PROBLEMS AND TASKS:
1. In the keyword research text, turn the paragraph beginning "The first step is doing a keyword discovery process" into a short bulleted list that keeps its main facts.
2. List every one of the key elements the keyword research text says to remember.

SELECTION:
_ _ _ _ _
We just went through the brainstorm with our evaluation and they all got wiped out. What do we do now?

Next Steps

This is where we need to rerun the brainstorm process again to find more keywords to evaluate.

That's why it's so important to have different ways of finding brainstormed keywords, because once you pull them into the evaluation process, the odds are pretty strong you're going to start eliminating them. At the end of the day you might only be left with a handful, and if you are putting together a website or multiple pages, you are going to multiple keywords. Thus, you might just have to repeat this process quite a few times.

The Challenges

Ultimately, the goal should be this: I want a list of winnable keywords that I could use in both my site and across my content when I create my quality content. While the brainstorming and evaluation processes might seem like a straightforward, there will always be challenges you must be prepared to face.

You might be saying to yourself, "This looks difficult. I can't find keywords that fit my criteria."

  • That is going to be a very rare exception. With all the keywords and potential opportunities that exist out there, you have to keep hammering away at this process.
  • 99% of us are going to be able to find keywords that fit the criteria. You might not find it on the first go-round, or the first few go-rounds, but you have to keep at it. This is pertinent to your growth online (which is pulling in the right audience that you want.)

Whatever you do, don’t get discouraged. Sometimes this process just needs some extra time.

Some key elements you want to remember:

  • Don't focus on keywords with 0 traffic. No volume equals no traffic to you.
  • Make sure you're able to write around the winnable keywords. Some of the keywords that you will find as winnable may be very difficult to integrate naturally into some forms of content.
  • Make sure that you're going after a keyword that is relevant to you and your audience. 
  • Don't lose perspective of where SEO fits in online marketing; SEO is not the only game in town. If you are struggling with keywords, you can always leverage the power of distribution
  • Avoid addressing optimization haphazardly.  That's the recipe for minimal benefit at best.

Note: if you're able to build authority, you're actually going to win on Google and SEO. This is because the search engine is looking for authority-type sites for traffic to be pushed to. 


The first step is doing a keyword discovery process and making sure that we understand how to find potential words that fit our audience. Then we are going to evaluate those words and we want to evaluate them based on relevancy. We base this on their difficulty and the volume of monthly searches. You won't find many winnable keywords the first time, but it's important to continue the process over and over until you can find the proper amount of keywords.
_ _ _ _ _
DATA SECTION:
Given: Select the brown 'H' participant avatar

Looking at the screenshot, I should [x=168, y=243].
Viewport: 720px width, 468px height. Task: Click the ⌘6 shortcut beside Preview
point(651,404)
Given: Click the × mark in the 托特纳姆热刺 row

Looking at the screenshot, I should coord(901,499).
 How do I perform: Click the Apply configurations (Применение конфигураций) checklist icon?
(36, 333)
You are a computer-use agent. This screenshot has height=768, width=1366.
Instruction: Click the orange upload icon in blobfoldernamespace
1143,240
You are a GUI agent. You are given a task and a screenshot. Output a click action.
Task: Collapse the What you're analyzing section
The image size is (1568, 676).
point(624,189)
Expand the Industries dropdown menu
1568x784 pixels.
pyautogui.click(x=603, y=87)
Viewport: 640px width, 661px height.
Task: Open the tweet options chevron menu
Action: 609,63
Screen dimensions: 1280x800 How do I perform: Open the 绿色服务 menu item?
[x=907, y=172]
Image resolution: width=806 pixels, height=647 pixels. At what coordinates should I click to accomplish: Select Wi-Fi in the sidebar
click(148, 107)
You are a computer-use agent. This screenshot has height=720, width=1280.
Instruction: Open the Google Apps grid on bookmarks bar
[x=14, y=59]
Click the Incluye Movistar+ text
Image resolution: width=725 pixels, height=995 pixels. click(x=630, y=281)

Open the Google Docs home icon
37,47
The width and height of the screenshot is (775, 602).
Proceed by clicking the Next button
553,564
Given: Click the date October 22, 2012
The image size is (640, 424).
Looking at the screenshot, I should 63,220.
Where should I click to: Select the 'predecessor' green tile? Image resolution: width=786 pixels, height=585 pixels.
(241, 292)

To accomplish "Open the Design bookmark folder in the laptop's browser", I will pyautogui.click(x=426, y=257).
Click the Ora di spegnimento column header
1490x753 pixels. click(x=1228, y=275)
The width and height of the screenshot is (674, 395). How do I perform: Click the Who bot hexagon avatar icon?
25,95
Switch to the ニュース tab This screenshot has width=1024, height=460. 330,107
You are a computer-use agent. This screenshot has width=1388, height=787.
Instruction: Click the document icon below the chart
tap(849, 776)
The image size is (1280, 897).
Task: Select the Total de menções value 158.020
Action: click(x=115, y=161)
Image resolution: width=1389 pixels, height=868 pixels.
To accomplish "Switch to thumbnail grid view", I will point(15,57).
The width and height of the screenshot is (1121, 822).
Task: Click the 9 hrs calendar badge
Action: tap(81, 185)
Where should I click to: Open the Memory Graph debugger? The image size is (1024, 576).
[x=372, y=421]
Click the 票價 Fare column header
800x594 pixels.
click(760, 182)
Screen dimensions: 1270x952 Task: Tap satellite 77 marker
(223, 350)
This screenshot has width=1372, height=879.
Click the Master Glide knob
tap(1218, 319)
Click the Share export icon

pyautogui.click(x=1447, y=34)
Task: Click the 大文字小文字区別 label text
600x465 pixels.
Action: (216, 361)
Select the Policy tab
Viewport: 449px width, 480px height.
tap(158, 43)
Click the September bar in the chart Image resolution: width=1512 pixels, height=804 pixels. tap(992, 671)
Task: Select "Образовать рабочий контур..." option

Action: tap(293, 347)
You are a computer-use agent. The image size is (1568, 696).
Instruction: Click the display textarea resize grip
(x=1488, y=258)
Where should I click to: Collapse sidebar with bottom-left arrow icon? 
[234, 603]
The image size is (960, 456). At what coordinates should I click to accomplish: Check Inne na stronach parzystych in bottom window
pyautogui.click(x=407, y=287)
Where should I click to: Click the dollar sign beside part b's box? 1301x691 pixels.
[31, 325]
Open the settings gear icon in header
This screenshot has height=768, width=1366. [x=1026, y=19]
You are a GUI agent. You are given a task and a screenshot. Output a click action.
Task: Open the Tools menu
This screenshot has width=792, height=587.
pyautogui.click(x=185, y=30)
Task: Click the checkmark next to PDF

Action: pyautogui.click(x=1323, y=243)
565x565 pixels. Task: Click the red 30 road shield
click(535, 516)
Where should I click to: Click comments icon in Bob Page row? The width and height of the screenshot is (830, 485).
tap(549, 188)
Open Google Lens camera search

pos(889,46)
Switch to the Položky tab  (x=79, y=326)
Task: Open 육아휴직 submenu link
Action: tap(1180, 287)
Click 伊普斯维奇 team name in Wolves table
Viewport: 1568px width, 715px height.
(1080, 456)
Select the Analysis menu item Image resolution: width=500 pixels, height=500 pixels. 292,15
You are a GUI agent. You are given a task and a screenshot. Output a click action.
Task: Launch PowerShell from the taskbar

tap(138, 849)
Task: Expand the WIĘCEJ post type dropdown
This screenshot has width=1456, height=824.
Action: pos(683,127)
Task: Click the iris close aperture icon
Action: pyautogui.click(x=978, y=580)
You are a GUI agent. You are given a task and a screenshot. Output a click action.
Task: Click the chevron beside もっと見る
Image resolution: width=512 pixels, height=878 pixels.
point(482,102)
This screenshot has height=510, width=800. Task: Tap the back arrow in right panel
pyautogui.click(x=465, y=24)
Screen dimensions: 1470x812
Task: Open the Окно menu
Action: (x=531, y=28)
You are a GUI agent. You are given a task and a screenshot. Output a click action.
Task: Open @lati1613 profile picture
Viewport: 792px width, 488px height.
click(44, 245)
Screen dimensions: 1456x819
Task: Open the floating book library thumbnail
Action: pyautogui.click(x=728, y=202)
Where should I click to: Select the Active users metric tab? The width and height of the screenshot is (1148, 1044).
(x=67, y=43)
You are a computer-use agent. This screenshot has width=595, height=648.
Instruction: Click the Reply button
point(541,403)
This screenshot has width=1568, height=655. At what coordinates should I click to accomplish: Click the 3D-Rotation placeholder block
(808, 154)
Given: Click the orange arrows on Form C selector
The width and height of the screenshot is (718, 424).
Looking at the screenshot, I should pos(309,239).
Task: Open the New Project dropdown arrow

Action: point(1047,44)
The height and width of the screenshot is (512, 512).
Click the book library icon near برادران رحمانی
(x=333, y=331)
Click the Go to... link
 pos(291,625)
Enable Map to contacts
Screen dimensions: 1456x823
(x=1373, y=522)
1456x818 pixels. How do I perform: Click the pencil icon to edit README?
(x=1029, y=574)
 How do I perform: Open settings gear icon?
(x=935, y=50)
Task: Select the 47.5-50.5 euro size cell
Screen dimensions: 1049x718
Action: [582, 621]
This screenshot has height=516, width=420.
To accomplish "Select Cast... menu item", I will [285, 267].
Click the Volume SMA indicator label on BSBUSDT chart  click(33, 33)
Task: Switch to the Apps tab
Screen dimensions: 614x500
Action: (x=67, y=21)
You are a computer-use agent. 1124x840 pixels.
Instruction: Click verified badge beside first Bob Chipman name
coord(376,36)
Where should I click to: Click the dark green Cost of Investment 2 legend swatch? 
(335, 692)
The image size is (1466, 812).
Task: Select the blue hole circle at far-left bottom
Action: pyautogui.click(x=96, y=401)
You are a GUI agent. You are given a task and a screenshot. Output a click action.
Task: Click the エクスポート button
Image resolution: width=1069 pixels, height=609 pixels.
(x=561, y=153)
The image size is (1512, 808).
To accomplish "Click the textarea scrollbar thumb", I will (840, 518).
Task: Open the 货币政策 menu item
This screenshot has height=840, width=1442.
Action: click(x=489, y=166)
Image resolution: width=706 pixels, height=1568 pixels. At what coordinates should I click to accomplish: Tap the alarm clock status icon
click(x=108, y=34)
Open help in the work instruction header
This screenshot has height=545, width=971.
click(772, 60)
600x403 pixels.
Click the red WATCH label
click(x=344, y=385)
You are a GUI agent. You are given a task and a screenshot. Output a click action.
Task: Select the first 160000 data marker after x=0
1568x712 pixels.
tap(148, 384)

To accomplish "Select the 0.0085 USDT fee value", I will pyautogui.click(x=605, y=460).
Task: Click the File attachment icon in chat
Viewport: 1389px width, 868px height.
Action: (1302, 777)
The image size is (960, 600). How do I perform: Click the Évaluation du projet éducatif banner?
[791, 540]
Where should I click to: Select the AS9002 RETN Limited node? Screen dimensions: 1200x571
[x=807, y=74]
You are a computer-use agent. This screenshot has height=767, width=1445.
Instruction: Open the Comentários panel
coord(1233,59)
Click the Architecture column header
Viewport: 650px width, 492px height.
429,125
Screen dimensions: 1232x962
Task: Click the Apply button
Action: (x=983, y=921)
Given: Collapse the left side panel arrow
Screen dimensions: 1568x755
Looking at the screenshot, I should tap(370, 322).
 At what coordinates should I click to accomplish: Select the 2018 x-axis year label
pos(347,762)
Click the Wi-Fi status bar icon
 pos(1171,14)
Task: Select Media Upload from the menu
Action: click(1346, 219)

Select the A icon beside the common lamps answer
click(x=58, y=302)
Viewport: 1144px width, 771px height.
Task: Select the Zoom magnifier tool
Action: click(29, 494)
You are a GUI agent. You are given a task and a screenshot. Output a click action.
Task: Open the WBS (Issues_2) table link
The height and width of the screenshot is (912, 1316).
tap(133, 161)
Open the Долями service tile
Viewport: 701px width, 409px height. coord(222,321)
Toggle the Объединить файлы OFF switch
_ _ _ _ _
PROBLEM SOLUTIONS:
1.
- Start with keyword discovery to find potential words that fit your audience.
- Evaluate those words for relevancy, based on their difficulty and their monthly search volume.
- You won't find many winnable keywords the first time, so keep repeating the process until you have the right number.

2.
- Don't focus on keywords with 0 traffic, since no volume means no traffic to you.
- Make sure you can write around the winnable keywords, because some may be hard to work naturally into certain content.
- Go after keywords that are relevant to you and your audience.
- Keep perspective on where SEO fits in online marketing; if keywords are a struggle, you can lean on distribution.
- Avoid addressing optimization haphazardly, which gives minimal benefit at best.